Collected data entries
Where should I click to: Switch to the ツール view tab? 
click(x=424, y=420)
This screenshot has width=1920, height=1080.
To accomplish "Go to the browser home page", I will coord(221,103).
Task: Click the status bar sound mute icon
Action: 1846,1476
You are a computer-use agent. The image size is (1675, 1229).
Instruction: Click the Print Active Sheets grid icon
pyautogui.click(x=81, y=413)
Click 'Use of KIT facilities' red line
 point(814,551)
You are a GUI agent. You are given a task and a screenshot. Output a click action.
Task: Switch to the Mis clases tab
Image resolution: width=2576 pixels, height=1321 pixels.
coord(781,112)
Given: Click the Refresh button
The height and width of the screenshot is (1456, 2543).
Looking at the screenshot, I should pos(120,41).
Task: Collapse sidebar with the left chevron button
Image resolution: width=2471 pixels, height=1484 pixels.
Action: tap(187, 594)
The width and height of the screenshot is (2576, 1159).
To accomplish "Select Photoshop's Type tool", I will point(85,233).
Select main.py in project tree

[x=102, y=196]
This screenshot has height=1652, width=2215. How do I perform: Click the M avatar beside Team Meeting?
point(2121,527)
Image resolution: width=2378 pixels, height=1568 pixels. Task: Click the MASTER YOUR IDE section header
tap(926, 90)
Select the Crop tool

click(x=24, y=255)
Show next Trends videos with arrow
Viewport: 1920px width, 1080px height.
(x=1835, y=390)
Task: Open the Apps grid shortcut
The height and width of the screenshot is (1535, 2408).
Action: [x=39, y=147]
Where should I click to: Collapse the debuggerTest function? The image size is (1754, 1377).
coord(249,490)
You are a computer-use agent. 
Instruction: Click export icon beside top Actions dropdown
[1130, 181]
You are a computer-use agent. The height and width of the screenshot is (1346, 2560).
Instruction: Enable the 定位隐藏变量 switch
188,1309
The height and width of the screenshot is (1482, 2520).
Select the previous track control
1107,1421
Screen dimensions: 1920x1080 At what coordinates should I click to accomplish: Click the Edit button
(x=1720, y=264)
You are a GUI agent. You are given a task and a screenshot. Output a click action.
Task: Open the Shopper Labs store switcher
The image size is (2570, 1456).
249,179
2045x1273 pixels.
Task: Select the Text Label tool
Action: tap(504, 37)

--- Work item ---
In the data above, retype exactly and only the lines between the one holding "You are a computer-use agent. The image" and the one holding "Task: Open the Apps grid shortcut", inclusive.

--- Written solution ---
You are a computer-use agent. The image size is (1675, 1229).
Instruction: Click the Print Active Sheets grid icon
pyautogui.click(x=81, y=413)
Click 'Use of KIT facilities' red line
 point(814,551)
You are a GUI agent. You are given a task and a screenshot. Output a click action.
Task: Switch to the Mis clases tab
Image resolution: width=2576 pixels, height=1321 pixels.
coord(781,112)
Given: Click the Refresh button
The height and width of the screenshot is (1456, 2543).
Looking at the screenshot, I should pos(120,41).
Task: Collapse sidebar with the left chevron button
Image resolution: width=2471 pixels, height=1484 pixels.
Action: tap(187, 594)
The width and height of the screenshot is (2576, 1159).
To accomplish "Select Photoshop's Type tool", I will point(85,233).
Select main.py in project tree

[x=102, y=196]
This screenshot has height=1652, width=2215. How do I perform: Click the M avatar beside Team Meeting?
point(2121,527)
Image resolution: width=2378 pixels, height=1568 pixels. Task: Click the MASTER YOUR IDE section header
tap(926, 90)
Select the Crop tool

click(x=24, y=255)
Show next Trends videos with arrow
Viewport: 1920px width, 1080px height.
(x=1835, y=390)
Task: Open the Apps grid shortcut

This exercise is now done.